The club rooms took over 6 years to complete with the foundation stone being laid on 17 December 1962, with the official opening on 19 April 1969 by MP Martin Finlay. Just as the land was prepared solely by club members, so to was the club room built completely by members including Ken Pitman, Tom Hetherington, Ted Quedely, Eric Draper, Ernie Rainbow, Morrie Ramsey, Peter and Bis Pitman, Buddy Jones, Harry McWilliams, Jim Denyer, Gordon McCarten, Pat Fairweather, Don McMeekin, Murray Hill and Ian Pattulo.

By the 1970s Te Atatū were becoming more competitive on the field at senior level and completed wins over all of the top clubs over a period of time, including Ellerslie Eagles, Mt Albert Lions, Glenora Bears, Richmond Bulldogs and Ponsonby Ponies.  At this time the club also began producing NZ international quality players such as Dennis Williams who aged only 18 famously scored a brilliant individual try with his first touch of the ball in his debut test versus Great Britain, along with John Smith and John Wilson. In 1973 they won the Senior Competition and the Phelan Shield. In the same year they played the first ever Australian Aboriginal rugby league team in a pre season game, losing 13–17.
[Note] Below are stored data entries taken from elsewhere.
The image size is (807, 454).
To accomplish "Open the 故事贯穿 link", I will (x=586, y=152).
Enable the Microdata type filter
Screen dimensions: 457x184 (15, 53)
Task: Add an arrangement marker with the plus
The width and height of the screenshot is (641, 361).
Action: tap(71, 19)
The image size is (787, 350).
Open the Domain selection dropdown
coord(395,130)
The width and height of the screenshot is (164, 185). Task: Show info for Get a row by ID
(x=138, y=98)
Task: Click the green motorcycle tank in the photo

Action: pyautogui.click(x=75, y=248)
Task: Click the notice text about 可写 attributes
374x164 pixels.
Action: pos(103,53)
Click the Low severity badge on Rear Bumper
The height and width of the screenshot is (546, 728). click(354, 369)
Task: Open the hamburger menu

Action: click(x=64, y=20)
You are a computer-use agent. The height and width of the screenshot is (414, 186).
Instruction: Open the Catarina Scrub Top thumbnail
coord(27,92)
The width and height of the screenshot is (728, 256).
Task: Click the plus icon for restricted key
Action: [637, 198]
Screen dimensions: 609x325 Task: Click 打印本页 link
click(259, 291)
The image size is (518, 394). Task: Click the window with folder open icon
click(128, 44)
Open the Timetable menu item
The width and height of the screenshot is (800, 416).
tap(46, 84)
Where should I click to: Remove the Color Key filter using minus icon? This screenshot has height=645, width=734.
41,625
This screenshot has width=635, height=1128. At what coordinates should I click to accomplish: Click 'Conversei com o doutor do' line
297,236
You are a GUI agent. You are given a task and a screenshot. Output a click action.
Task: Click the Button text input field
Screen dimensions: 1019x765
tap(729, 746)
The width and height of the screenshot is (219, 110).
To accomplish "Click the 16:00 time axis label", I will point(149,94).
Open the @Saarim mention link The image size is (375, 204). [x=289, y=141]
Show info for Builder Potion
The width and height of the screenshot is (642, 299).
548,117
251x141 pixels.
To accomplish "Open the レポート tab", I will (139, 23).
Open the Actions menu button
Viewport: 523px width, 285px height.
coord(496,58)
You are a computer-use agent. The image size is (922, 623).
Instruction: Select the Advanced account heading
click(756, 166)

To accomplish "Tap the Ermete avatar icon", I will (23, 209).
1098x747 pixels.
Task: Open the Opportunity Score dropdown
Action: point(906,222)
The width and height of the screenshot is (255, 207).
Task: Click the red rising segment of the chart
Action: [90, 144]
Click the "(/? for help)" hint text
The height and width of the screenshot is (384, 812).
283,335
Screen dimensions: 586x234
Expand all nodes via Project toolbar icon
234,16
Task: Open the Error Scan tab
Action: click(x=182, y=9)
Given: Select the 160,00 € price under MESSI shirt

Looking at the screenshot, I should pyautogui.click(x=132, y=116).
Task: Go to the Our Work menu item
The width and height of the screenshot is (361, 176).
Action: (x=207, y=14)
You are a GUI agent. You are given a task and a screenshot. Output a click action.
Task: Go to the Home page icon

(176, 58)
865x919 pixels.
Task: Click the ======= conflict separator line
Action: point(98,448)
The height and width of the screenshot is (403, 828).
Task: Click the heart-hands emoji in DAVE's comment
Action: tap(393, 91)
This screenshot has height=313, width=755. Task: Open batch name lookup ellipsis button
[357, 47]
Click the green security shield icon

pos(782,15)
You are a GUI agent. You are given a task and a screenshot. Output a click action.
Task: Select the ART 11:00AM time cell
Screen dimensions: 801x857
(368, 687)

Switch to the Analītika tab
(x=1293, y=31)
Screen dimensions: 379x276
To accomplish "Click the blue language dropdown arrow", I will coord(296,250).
Around this time other branches of the club were formed at Ranui (which later led to the formation of the Waitemata Seagulls), and Massey. Teams playing at Moire Park in Massey were known as Te Atatū Massey. The nickname 'Roosters' was adopted along with the Eastern Suburbs (now Sydney Roosters) style jersey. In 1976 they turned 21 yrs old and celebrated with a ball at the Mandalay in the city. In 1979 club members looking for a summer activity to continue bonding and to develop player skills formed the Te Atatū Roosters Softball Club. The softball club has since relocated to the Massey Rugby Club and plays at Rosedale Park on Auckland's North Shore, but has retained the name Roosters Softball Club.

In the 1980s the club finally began experiencing the success on the field they had sought after for many years. In 1986 they were runners up in the Fox Memorial Shield to Mt Albert losing 31-4 but weeks later were crowned National Club Champions after defeating the same opposition 36-10. Then in 1988 they won the Fox Memorial Shield beating local rivals Glenora 22–16 in the final at Carlaw Park and a month later won the National Club title for the second time by again defeating Glenora at Eden Park as curtain-raiser to the Kiwis – Kangaroo World Cup final.

In 2016 Te Atatū formed their first women's premier team. They played six seasons and won the 2nd division title twice (2016 and 2019). They are not fielding a women's team in 2022 however.

Titles 

Te Atatu's first ever senior trophy was the Gillette Cup in 1968. They won it again in 1974. Their other trophies early in their existence were in the Sharman Cup where they won it in 1970, 1973, 1974, 1976 and 1978.

Te Atatu had a historic year in 1986 when they won the Rukutai Shield for winning the minor premiership and making the Fox Memorial grand final (both for the first time) where they lost to the Mt Albert Lions 31–4. A month later they had revenge when they beat the Lions by 36–10 to claim their first National Club title at Carlaw Park, defeating Randwick and Upper Hutt along the way.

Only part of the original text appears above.